▶ _What is being asked_
Repeat the records below exactly, line for line.

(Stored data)
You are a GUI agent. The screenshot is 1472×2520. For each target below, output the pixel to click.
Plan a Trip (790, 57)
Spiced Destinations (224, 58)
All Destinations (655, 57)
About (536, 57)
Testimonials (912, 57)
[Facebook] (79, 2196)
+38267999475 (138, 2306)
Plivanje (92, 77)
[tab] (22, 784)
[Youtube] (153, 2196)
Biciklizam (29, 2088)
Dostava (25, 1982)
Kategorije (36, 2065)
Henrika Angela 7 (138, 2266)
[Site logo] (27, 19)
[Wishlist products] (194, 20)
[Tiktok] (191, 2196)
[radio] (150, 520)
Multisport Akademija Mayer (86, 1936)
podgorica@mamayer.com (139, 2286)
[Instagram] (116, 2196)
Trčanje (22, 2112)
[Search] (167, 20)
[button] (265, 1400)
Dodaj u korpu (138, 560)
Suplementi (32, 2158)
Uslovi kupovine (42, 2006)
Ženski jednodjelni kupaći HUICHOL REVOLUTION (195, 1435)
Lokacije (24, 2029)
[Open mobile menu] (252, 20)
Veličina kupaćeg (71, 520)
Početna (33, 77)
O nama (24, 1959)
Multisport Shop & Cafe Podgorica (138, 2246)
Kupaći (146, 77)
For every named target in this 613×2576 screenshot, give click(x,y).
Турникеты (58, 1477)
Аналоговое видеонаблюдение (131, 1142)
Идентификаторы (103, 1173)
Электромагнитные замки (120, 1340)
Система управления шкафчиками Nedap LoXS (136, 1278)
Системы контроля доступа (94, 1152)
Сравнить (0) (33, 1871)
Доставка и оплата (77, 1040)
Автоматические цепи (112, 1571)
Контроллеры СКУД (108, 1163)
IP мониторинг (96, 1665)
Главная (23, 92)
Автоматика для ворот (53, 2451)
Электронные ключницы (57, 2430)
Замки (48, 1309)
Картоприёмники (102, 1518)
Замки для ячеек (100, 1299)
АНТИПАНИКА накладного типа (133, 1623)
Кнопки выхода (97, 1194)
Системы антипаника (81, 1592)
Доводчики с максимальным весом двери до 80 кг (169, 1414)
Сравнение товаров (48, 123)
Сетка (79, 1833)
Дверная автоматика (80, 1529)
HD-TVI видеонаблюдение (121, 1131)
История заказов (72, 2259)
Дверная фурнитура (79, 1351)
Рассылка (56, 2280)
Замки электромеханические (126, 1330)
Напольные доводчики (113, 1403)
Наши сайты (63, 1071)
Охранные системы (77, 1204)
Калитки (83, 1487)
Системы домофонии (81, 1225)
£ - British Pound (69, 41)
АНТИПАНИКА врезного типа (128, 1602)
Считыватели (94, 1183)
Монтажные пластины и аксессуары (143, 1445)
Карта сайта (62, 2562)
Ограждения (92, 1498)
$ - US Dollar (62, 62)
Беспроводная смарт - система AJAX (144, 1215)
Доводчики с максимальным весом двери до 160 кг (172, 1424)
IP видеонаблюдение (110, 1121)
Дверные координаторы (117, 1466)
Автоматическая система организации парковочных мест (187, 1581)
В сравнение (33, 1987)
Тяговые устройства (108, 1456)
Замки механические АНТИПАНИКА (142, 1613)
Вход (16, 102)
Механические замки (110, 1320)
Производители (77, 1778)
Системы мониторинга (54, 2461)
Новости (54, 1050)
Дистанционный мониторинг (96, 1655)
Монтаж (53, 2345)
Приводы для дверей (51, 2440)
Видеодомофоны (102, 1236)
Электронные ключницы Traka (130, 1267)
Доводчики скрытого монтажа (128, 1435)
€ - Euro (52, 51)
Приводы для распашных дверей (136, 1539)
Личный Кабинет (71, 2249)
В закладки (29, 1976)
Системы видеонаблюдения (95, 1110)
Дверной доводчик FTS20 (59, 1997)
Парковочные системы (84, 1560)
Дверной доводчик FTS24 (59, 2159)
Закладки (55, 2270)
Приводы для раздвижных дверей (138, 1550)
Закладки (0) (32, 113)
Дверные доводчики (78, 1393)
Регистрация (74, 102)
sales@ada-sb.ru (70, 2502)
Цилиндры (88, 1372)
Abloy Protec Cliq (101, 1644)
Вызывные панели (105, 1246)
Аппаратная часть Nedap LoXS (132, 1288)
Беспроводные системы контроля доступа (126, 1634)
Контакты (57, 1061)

▶ _Solution to this task_
You are a GUI agent. The screenshot is 1472×2520. For each target below, output the pixel to click.
Plan a Trip (790, 57)
Spiced Destinations (224, 58)
All Destinations (655, 57)
About (536, 57)
Testimonials (912, 57)
[Facebook] (79, 2196)
+38267999475 (138, 2306)
Plivanje (92, 77)
[tab] (22, 784)
[Youtube] (153, 2196)
Biciklizam (29, 2088)
Dostava (25, 1982)
Kategorije (36, 2065)
Henrika Angela 7 (138, 2266)
[Site logo] (27, 19)
[Wishlist products] (194, 20)
[Tiktok] (191, 2196)
[radio] (150, 520)
Multisport Akademija Mayer (86, 1936)
podgorica@mamayer.com (139, 2286)
[Instagram] (116, 2196)
Trčanje (22, 2112)
[Search] (167, 20)
[button] (265, 1400)
Dodaj u korpu (138, 560)
Suplementi (32, 2158)
Uslovi kupovine (42, 2006)
Ženski jednodjelni kupaći HUICHOL REVOLUTION (195, 1435)
Lokacije (24, 2029)
[Open mobile menu] (252, 20)
Veličina kupaćeg (71, 520)
Početna (33, 77)
O nama (24, 1959)
Multisport Shop & Cafe Podgorica (138, 2246)
Kupaći (146, 77)
For every named target in this 613×2576 screenshot, give click(x,y).
Турникеты (58, 1477)
Аналоговое видеонаблюдение (131, 1142)
Идентификаторы (103, 1173)
Электромагнитные замки (120, 1340)
Система управления шкафчиками Nedap LoXS (136, 1278)
Системы контроля доступа (94, 1152)
Сравнить (0) (33, 1871)
Доставка и оплата (77, 1040)
Автоматические цепи (112, 1571)
Контроллеры СКУД (108, 1163)
IP мониторинг (96, 1665)
Главная (23, 92)
Автоматика для ворот (53, 2451)
Электронные ключницы (57, 2430)
Замки (48, 1309)
Картоприёмники (102, 1518)
Замки для ячеек (100, 1299)
АНТИПАНИКА накладного типа (133, 1623)
Кнопки выхода (97, 1194)
Системы антипаника (81, 1592)
Доводчики с максимальным весом двери до 80 кг (169, 1414)
Сравнение товаров (48, 123)
Сетка (79, 1833)
Дверная автоматика (80, 1529)
HD-TVI видеонаблюдение (121, 1131)
История заказов (72, 2259)
Дверная фурнитура (79, 1351)
Рассылка (56, 2280)
Замки электромеханические (126, 1330)
Напольные доводчики (113, 1403)
Наши сайты (63, 1071)
Охранные системы (77, 1204)
Калитки (83, 1487)
Системы домофонии (81, 1225)
£ - British Pound (69, 41)
АНТИПАНИКА врезного типа (128, 1602)
Считыватели (94, 1183)
Монтажные пластины и аксессуары (143, 1445)
Карта сайта (62, 2562)
Ограждения (92, 1498)
$ - US Dollar (62, 62)
Беспроводная смарт - система AJAX (144, 1215)
Доводчики с максимальным весом двери до 160 кг (172, 1424)
IP видеонаблюдение (110, 1121)
Дверные координаторы (117, 1466)
Автоматическая система организации парковочных мест (187, 1581)
В сравнение (33, 1987)
Тяговые устройства (108, 1456)
Замки механические АНТИПАНИКА (142, 1613)
Вход (16, 102)
Механические замки (110, 1320)
Производители (77, 1778)
Системы мониторинга (54, 2461)
Новости (54, 1050)
Дистанционный мониторинг (96, 1655)
Монтаж (53, 2345)
Приводы для дверей (51, 2440)
Видеодомофоны (102, 1236)
Электронные ключницы Traka (130, 1267)
Доводчики скрытого монтажа (128, 1435)
€ - Euro (52, 51)
Приводы для распашных дверей (136, 1539)
Личный Кабинет (71, 2249)
В закладки (29, 1976)
Системы видеонаблюдения (95, 1110)
Дверной доводчик FTS20 (59, 1997)
Парковочные системы (84, 1560)
Дверной доводчик FTS24 (59, 2159)
Закладки (55, 2270)
Приводы для раздвижных дверей (138, 1550)
Закладки (0) (32, 113)
Дверные доводчики (78, 1393)
Регистрация (74, 102)
sales@ada-sb.ru (70, 2502)
Цилиндры (88, 1372)
Abloy Protec Cliq (101, 1644)
Вызывные панели (105, 1246)
Аппаратная часть Nedap LoXS (132, 1288)
Беспроводные системы контроля доступа (126, 1634)
Контакты (57, 1061)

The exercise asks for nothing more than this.